POTENTIAL ADVERSE EVENTS
Potential adverse events include, but are not limited to:
- Abrupt closure
- Allergic reaction (contrast medium; drug; stent material)
- Amputation or limb loss
- Aneurysm or pseudoaneurysm in vessel or at vascular access site
- Angina or coronary ischemia
- Arrhythmia (including premature beats, bradycardia, atrial or ventricular tachycardia, atrial or ventricular fibrillation)
- Arteriovenous fistula
- Bleeding complications requiring transfusion or surgical intervention
- Detachment of a system component or implantation in an unintended site
- Embolization, arterial or other (e.g. air, tissue, plaque, thrombotic material, or stent)
- Emergent surgery
- Hematoma or hemorrhagic event, with or without surgical repair
- Hyperperfusion syndrome
- Hypertension / Hypotension
- Myocardial infarction
- Pain (leg, foot, and/or insertion site)

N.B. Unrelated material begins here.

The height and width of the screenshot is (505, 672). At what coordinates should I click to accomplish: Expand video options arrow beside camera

- Partial stent deployment
- Peripheral nerve injury
- Pulmonary embolism
- Renal failure or insufficiency
- Restenosis of vessel in stented segment
- Stent malapposition or migration, which may require emergency surgery to remove stent
- Stent strut fracture
- Thrombosis or occlusion
- Transient ischemic attack
- Venous thromboembolism
- Vessel dissection, perforation or rupture
- Vessel spasm or recoil
- Worsening claudication or rest pain
CAUTION: This product is intended for use by or under the direction of a physician. Prior to use, reference the Instructions for Use, inside the product carton (when available) or at eifu.abbottvascular.com or at medical.abbott/manuals for more detailed information on Indications, Contraindications, Warnings, Precautions and Adverse Events.